— begin GIVEN PASSAGE —
How To Recharge Lithium Ion, Nickel Cadmium And Nickel Metal Hydride Batteries
Rechargeable Batteries: Don't know your lithium-ion from your nickel-cadmium?
Li-Ion, Ni-Cd and Ni-MH?
"Aaaagggghhhh!", I hear you say, "What Do All Those Symbols Mean?"
Before you run away, give me a moment to explain:
There are lots of websites out there explaining all about batteries.
They tell you all kinds of things about them and go into great detail about scary-sounding technical subjects like "memory effects".
But you don't really want to know all that do you?
You don't need to know the why, you just need to know the how.
All you want to know is:
- Which batteries are rechargeable?
- How often do I need to charge them?
...and this article will tell you just that: no more, no less.
Oh sure, if you want the low down and really, really need to know the whys and wherefores then I'll give you some links to further reading at the end.
Otherwise, hold onto your hats and read on!
Oh, and look out for the giraffe (yes, there really is a giraffe in this article, see if you can find it)
Photo credit: all photos mine, unless stated otherwise.
Plain old AA size: just the right size right to keep those little rabbits going (remember them?)
3 Kinds Of Rechargeable Battery
Well ok, there are more kinds, but these are the main ones that real people (like you and me) actually use!
Here they are, in order from least, to most used:
- Nickel-Cadmium (Ni-Cd)
- Nickel-Metal Hydride (Ni-MH)
- Lithium-Ion (Li or Li-ion)
How To Charge Them
There are different kinds of chargers you can get and they can look quite different to each other.
However, they all follow the same basic process:
- Use the right charger for the type of battery
- Put the batteries in the charger
- Wait until the light comes on/goes off, or whatever the instructions on the charger tell you
Note that you must put the batteries into the charger, you must insert them the right way round, just as you would when placing them into your favourite device.
Tip: most chargers have an automatic cut-off that stops charging the batteries when they are "full".
However, check the instructions for this feature before you leave it on all night.
Warning: Only recharge batteries that are specifically sold and labelled as "rechargeable".
Do not attempt to recharge standard alkali batteries as they can explode!
Photo right: my multi-purpose charger. Does both Ni-Cd and Ni-MH, in various sizes, all in one unit.
That's probably overkill for most people, but if you're trying to keep a green home, then it's well worth it.
More AA rechargeables, but may be cheaper ...or not, depending on the day.
Seriously though, it's worth shopping around, because prices for the different brands do go up and down.
Nickel-Cadmium and Nickel-Metal Hydride
These are usually found in standard sizes such as AA and AAA.
They look just like standard 'Alkali' batteries, but are labelled with their type (Ni-CD or Ni-MH) and will always be clearly labelled 'rechargeable'.
Below are some of my Ni-MH batteries, as an example. Pretty, aren't they?
— end GIVEN PASSAGE —
— begin EXTRACTED INFORMATION —
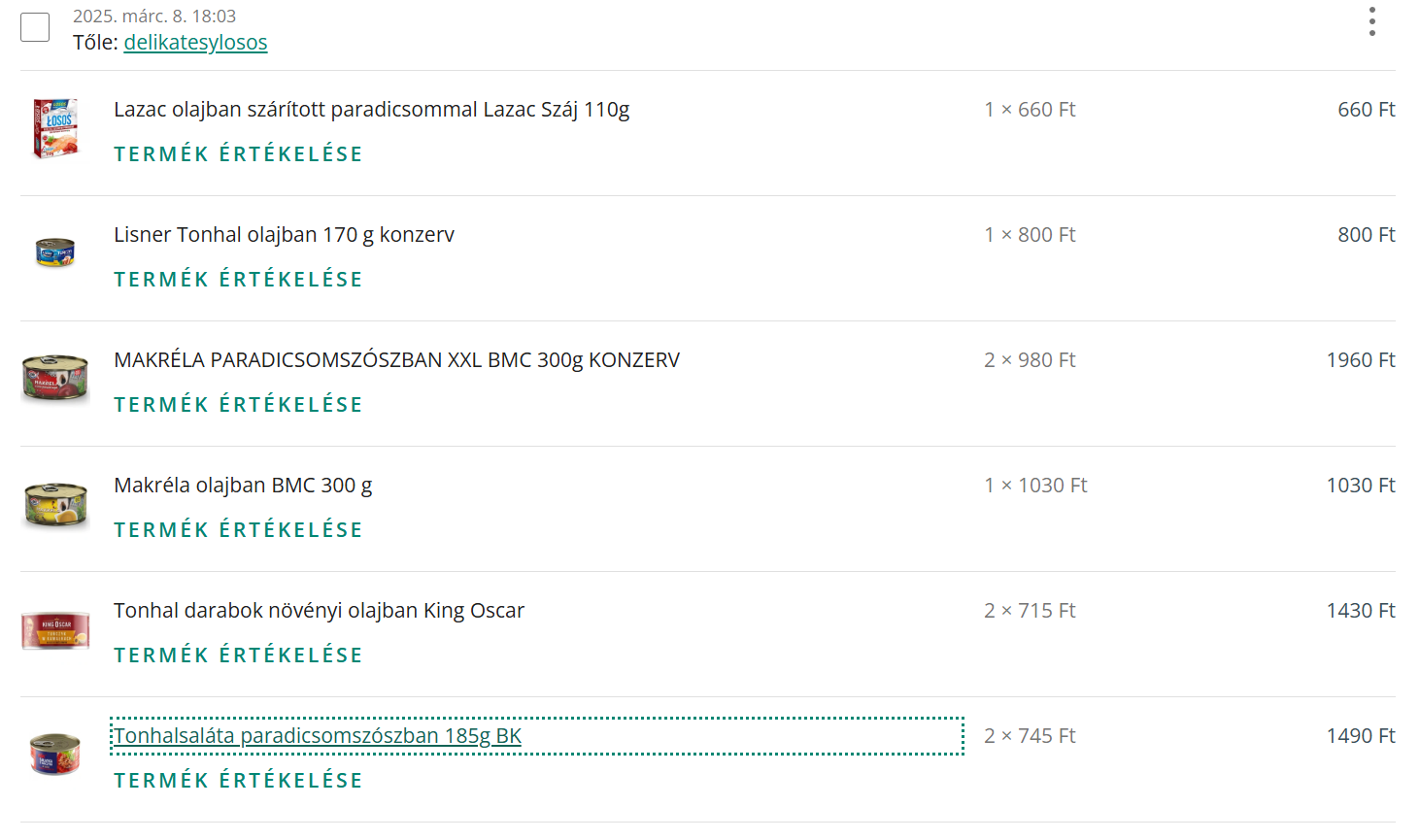Rate the Lisner Tonhal olajban product
1420x840 pixels.
tap(238, 280)
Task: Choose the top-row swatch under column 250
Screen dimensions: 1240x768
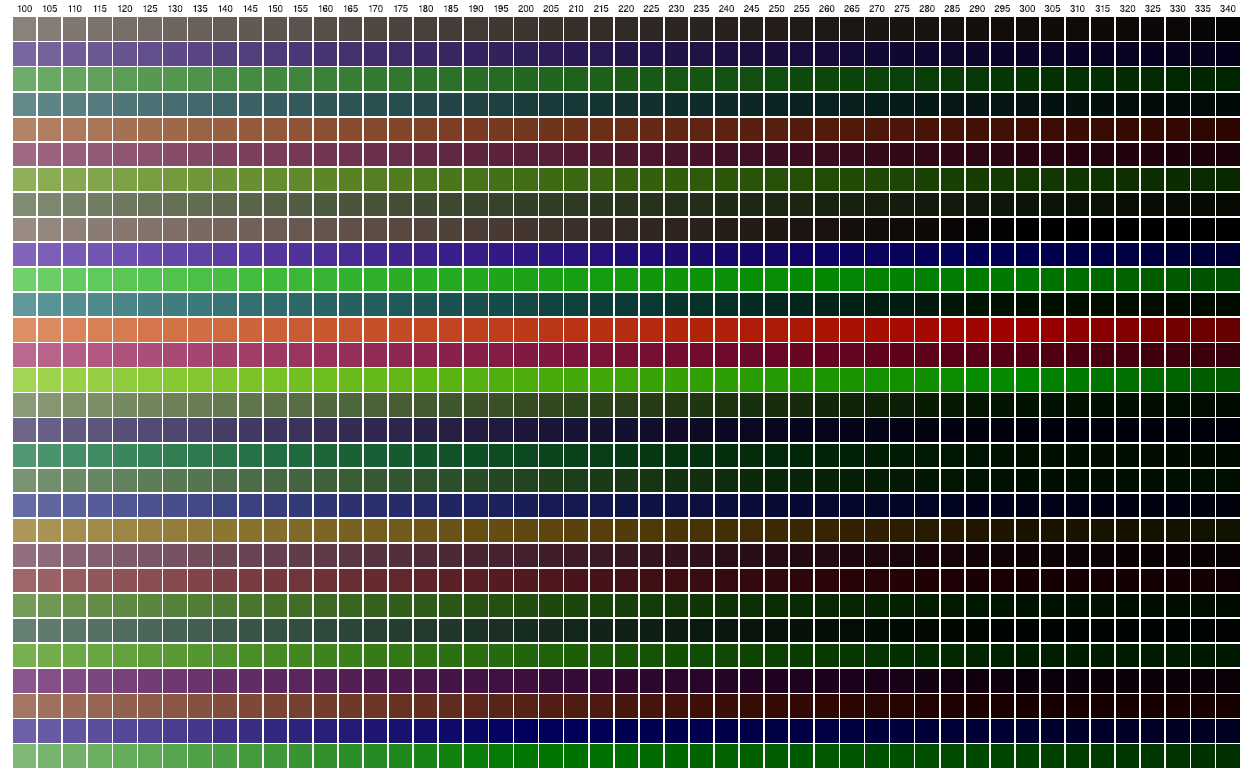Action: (x=776, y=29)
— end EXTRACTED INFORMATION —
_WHAT THIS EXERCISE ASKS_:
A - Translate this sentence from the battery article into Spanish: "Do not attempt to recharge standard alkali batteries as they can explode!"
B - Reproduce the battery article word for word from "Oh, and look" up to and including "- Nickel-Cadmium (Ni-Cd)".

_ANSWERS FOR THIS EXERCISE_:
A - ¡No intente recargar pilas alcalinas estándar, ya que pueden explotar!

B -
Oh, and look out for the giraffe (yes, there really is a giraffe in this article, see if you can find it)
Photo credit: all photos mine, unless stated otherwise.
Plain old AA size: just the right size right to keep those little rabbits going (remember them?)
3 Kinds Of Rechargeable Battery
Well ok, there are more kinds, but these are the main ones that real people (like you and me) actually use!
Here they are, in order from least, to most used:
- Nickel-Cadmium (Ni-Cd)